Photo by Louis Cahill

I’ve hesitated to write on this topic because it seems so elementary.

Sort of a fly fishing truism but I’ve been encouraged lately after reminding several of my friends who are highly experienced anglers of this simple fact. If you’re fishing nymphs for trout and you’re not catching fish, the odds are very good that you aren’t using enough weight.

My split shot gets me laughed at. Fly fishermen have ideas about weight. I carry a box of the polite little split shot, made for fly fishermen, but I seldom use them. I go straight to the stuff made for the gear guys. I carry size B and BB but I also carry #7 (1/4 inch diameter) and I’m not afraid to use them. On several occasions lately I’ve been fishing with friends and come to deep runs where neither of us have been able to find fish. After we each fished the run thoroughly, I added one of those #7 shot to my rig and caught a fish on the first cast.

The fish are there in those deep runs but in the early spring with water temps still low, they’re hugging the bottom. They’ll eat a fly, they just won’t move for it. You have to put it right on their nose. It’s a changeling way to fish and dealing with heavy rigs requires making some adjustments to your casting but it gets results. I’ve always thought that the art of fly fishing is in showing the fish what he wants, not expecting him to eat what we want to fish. That often involves weight, lots of it.

The other day I found myself fishing a rig consisting of: two heavily weighted nymphs, three size BB shot and one #7 and a thingamabobber, all on a twelve foot leader. Best of all, I’m casting it all on an eight foot five weight Scott F2 glass rod. Hey, I was expecting to be fishing dries but conditions changed. I adapted and I caught fish. It was actually a great day.

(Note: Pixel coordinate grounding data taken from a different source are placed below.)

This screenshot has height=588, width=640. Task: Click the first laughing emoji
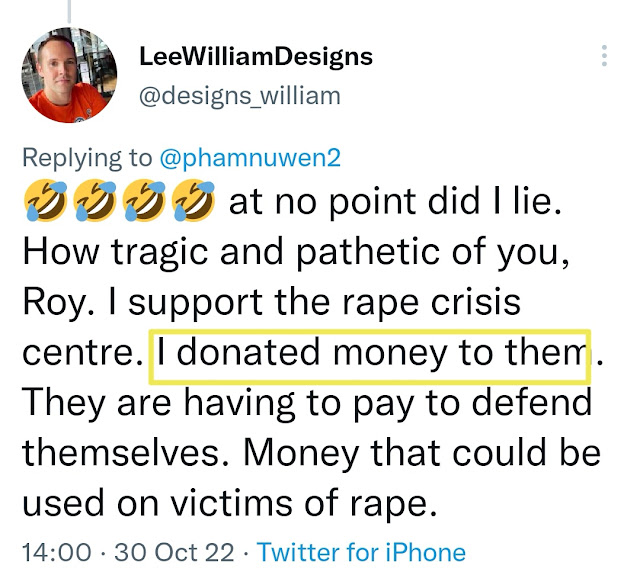coord(43,204)
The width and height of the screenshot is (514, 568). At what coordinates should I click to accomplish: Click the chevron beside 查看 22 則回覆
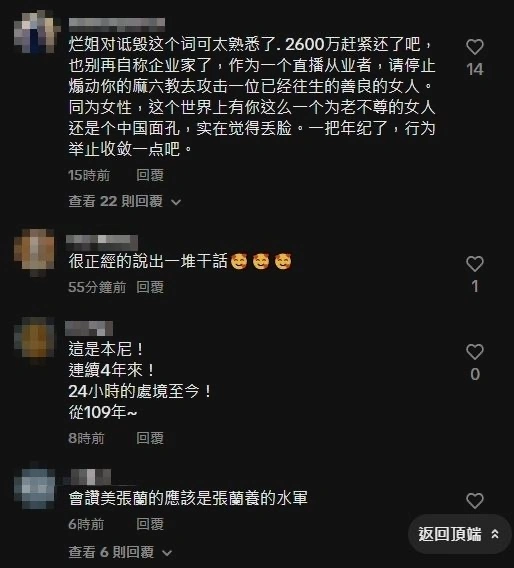coord(176,202)
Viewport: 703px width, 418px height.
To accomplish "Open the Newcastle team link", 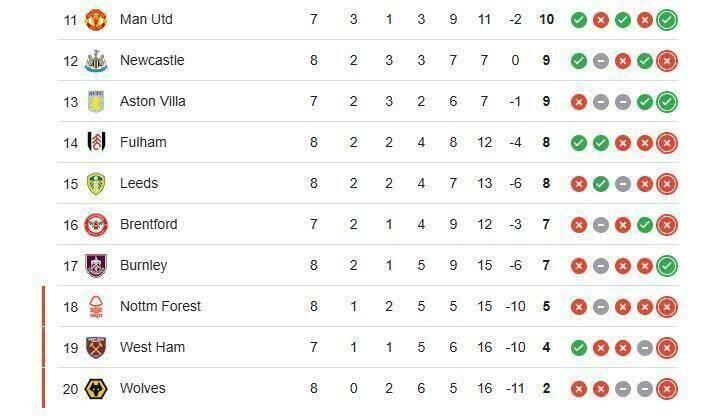I will [152, 60].

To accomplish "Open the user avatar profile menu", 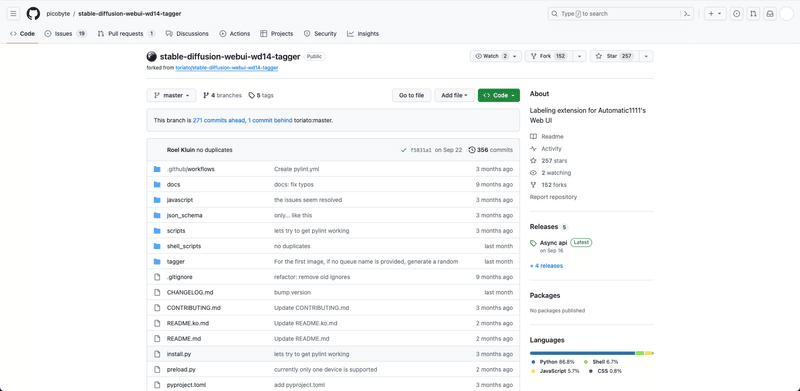I will 787,14.
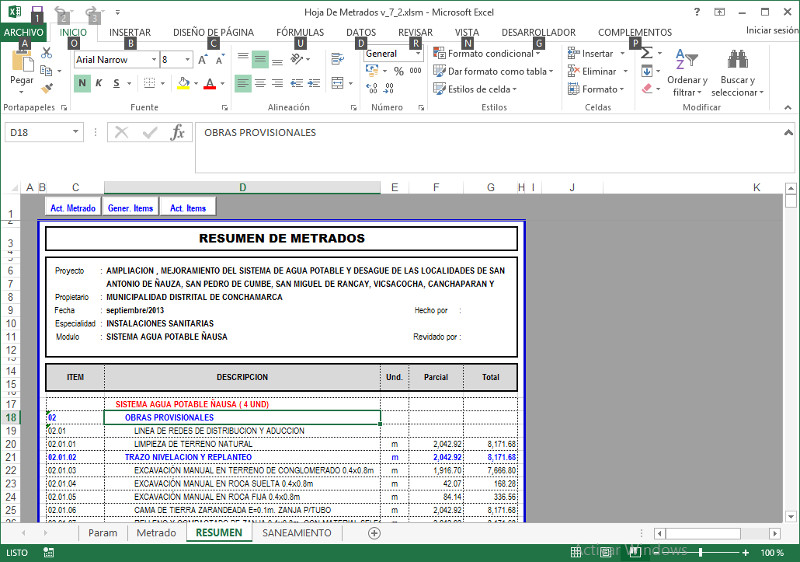Open the Name Box D18 dropdown

(76, 132)
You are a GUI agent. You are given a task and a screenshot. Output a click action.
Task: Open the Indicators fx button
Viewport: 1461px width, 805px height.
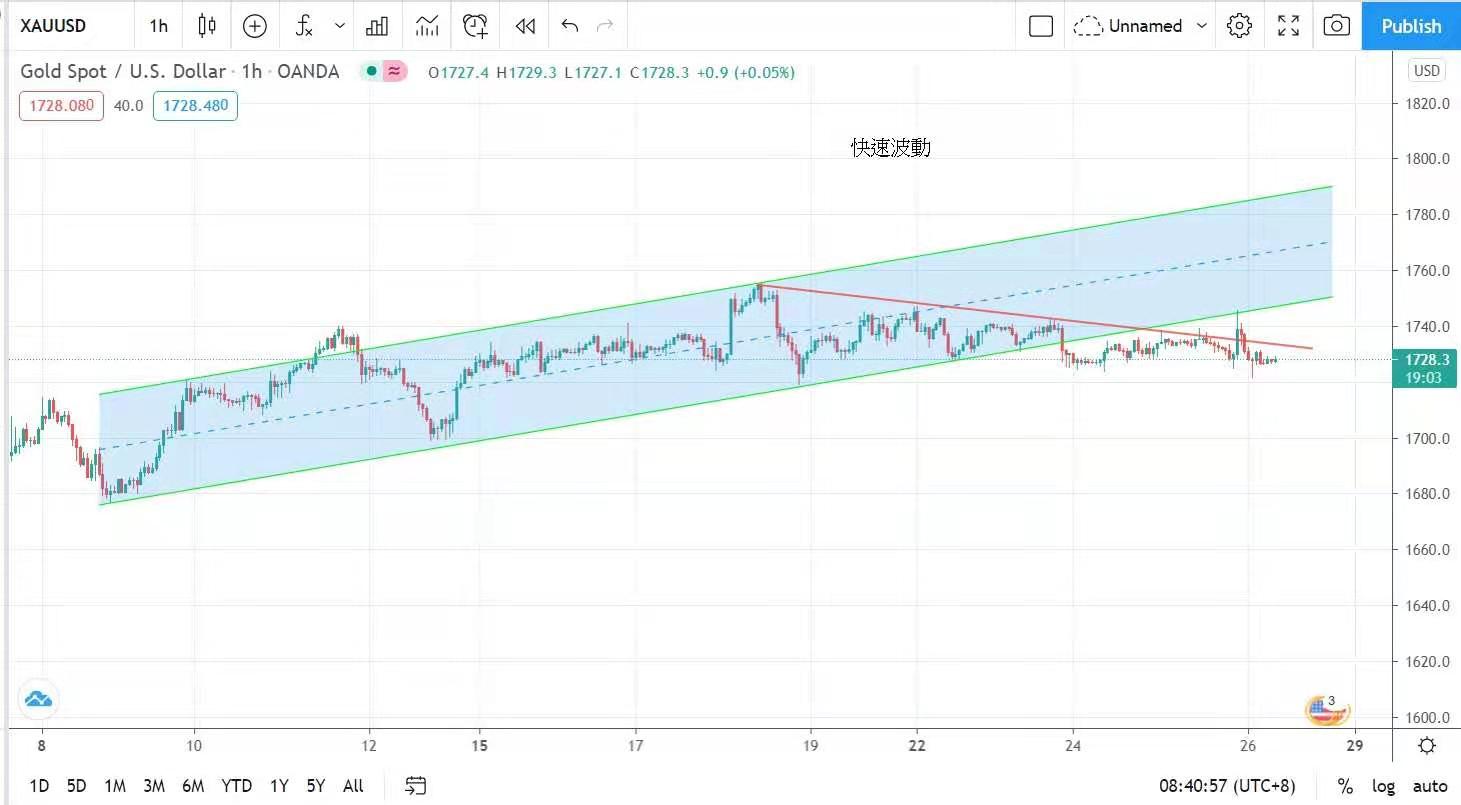[305, 26]
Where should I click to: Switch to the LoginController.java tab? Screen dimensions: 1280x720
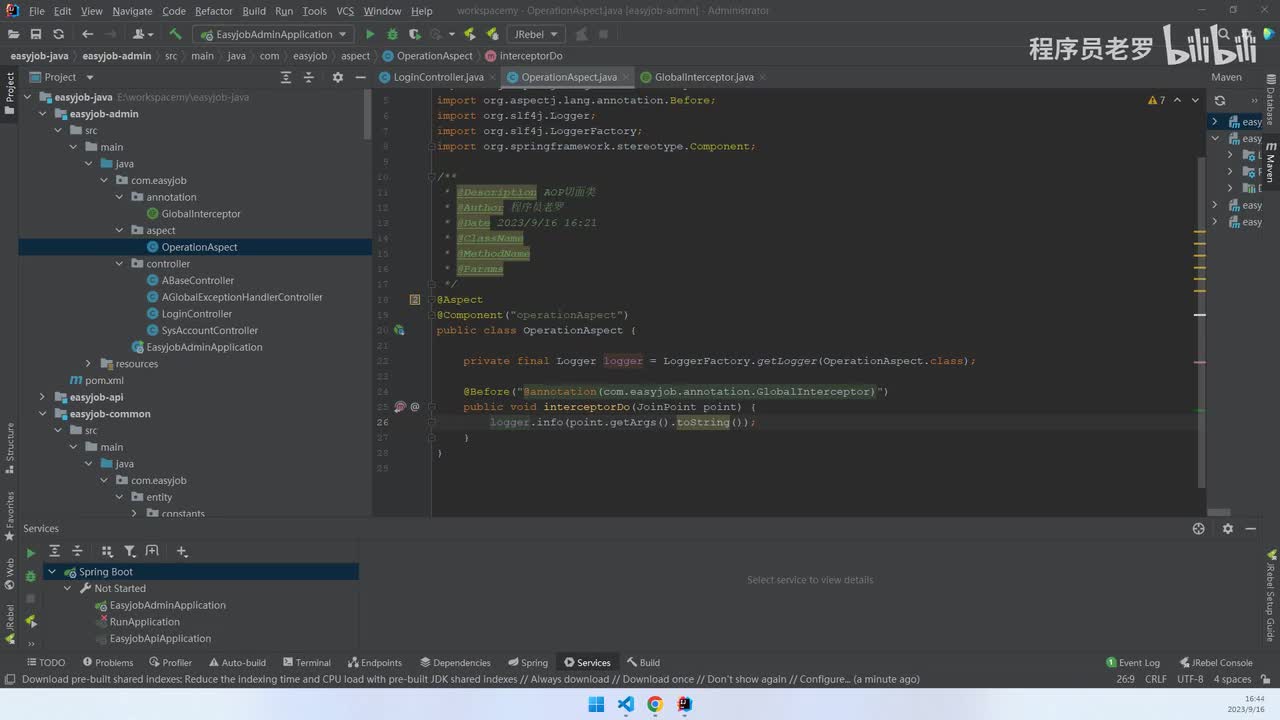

With that in mind here are some tactics to help you find fish and deal with the extra weight.

 

Prepare for the Worst

It starts with caring big shot. You can stack up enough BB shot to get the weight of a #7 but I believe that the single shot is easier to cast. It’s also quicker and easier to change a single shot. Getting your weight right is all about changing. What works in one run will probably not work in the next. I like to have a good selection of big shot to use above my lead fly as well as some small ones to use between the lead and the dropper.

Casting Weight

Casting weight is a challenge. Fortunately when you’re fishing nymphs you’re not usually making long casts but some times you are. It’s a skill worth having. I like a slower rod for heavy rigs. I want a deep bend to carry the extra baggage. Slow down and open up your loop. Tailing a loop will end badly. The smooth application of power is vital. It’s also very important that the cast begins well. Be sure that all of the slack is out of the line and your flies are at the surface before you begin the casting stroke. It’s easier to maintain a cast than fix one. Don’t try to carry too much line. Shoot the line on your presentation.

Lengthen Your Leader

The point of fishing weight is to get deep. You can’t get a fly deep with a short leader. To really get down you may choose a 90 degree leader. In this system you tie a butt section of 20 lb mono about a foot long directly to your indicator. Then tie 4X or 5x tippet to the indicator as well in what ever length desired. The lighter tippet will cut through the water and not only get down quicker but farther because it hangs down at 90 degrees.

Use a Big Indicator

You will need an indicator big enough to float all that weight. I use the large thingamabobbers and will sometimes put on two. It’s not delicate but you won’t be spooking fish at the bottom of a deep run.

Find the Bottom

It doesn’t matter how much weight you use, if your fly doesn’t tick the bottom it’s not enough. I believe in over correcting. Put on more weight than you think you need. You may be surprised to find it’s still not enough. It’s better to over correct and take some weight off than to creep up on it a little at a time. You’ll find the right amount quicker and catch more fish.

Read the Bottom

Frequently deep runs are not a consistent depth but a series of drop offs or pot holes the fish hold in. You may need to fish the run in sections, dropping your flies just ahead of the drop offs and letting them fall in. Take the time to study the run before you start casting and you’ll spend more time fighting fish and less hung up on the bottom.

Smart Bomb

Plunge pools are a great opportunity for the angler who isn’t afraid of a little weight. Smart bombing is when you throw a heavy rig into the cascade of a plunge pool, letting the water and weight carry your flies straight to the bottom. Then, as your flies move back into the pool, lift them slowly to the surface. This simulates the way naturals travel in the eddies created by the cascade. The big upside is that your line is tight so you will feel the fish when he eats. It’s a great technique.

Put the Lead to Bed

I’m conflicted about split shot. Lead is the best thing for performance but it’s bad for the environment. I do fish lead for my smaller shot but I have a hard time throwing a chunk the size of a #7 into the river. It’s a compromise I’m willing to make. I do think it’s a good idea to spray paint the shiny nontoxic shot to dull them. I can’t believe they don’t distract the fish. I hope that the companies that make split shot will, one day develop nontoxic shot that has the density and flexibility of lead. It would make it easier to always do the right thing. In the meantime, use the nontoxic products that are available. Maybe it will encourage them.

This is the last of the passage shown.